Material shown START
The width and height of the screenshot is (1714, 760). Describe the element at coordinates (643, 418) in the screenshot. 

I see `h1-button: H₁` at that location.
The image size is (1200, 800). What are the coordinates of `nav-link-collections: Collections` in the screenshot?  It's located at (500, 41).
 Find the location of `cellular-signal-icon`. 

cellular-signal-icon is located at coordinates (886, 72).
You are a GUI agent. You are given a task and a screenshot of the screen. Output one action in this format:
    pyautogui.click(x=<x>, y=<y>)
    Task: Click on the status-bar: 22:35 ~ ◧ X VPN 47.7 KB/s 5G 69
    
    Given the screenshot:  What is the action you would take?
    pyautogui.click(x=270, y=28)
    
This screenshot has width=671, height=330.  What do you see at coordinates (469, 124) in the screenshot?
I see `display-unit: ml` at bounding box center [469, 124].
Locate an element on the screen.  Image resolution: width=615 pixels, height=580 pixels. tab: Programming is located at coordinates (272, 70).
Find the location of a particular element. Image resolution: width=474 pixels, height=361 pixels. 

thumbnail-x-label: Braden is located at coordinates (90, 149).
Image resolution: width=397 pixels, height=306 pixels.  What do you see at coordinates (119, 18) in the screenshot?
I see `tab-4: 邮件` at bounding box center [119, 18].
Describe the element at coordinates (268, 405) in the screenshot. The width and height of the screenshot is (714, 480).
Material shown END
How many lines in the material above contain the string "signal"? Case counts, so reply with the number alone.

### Task result
2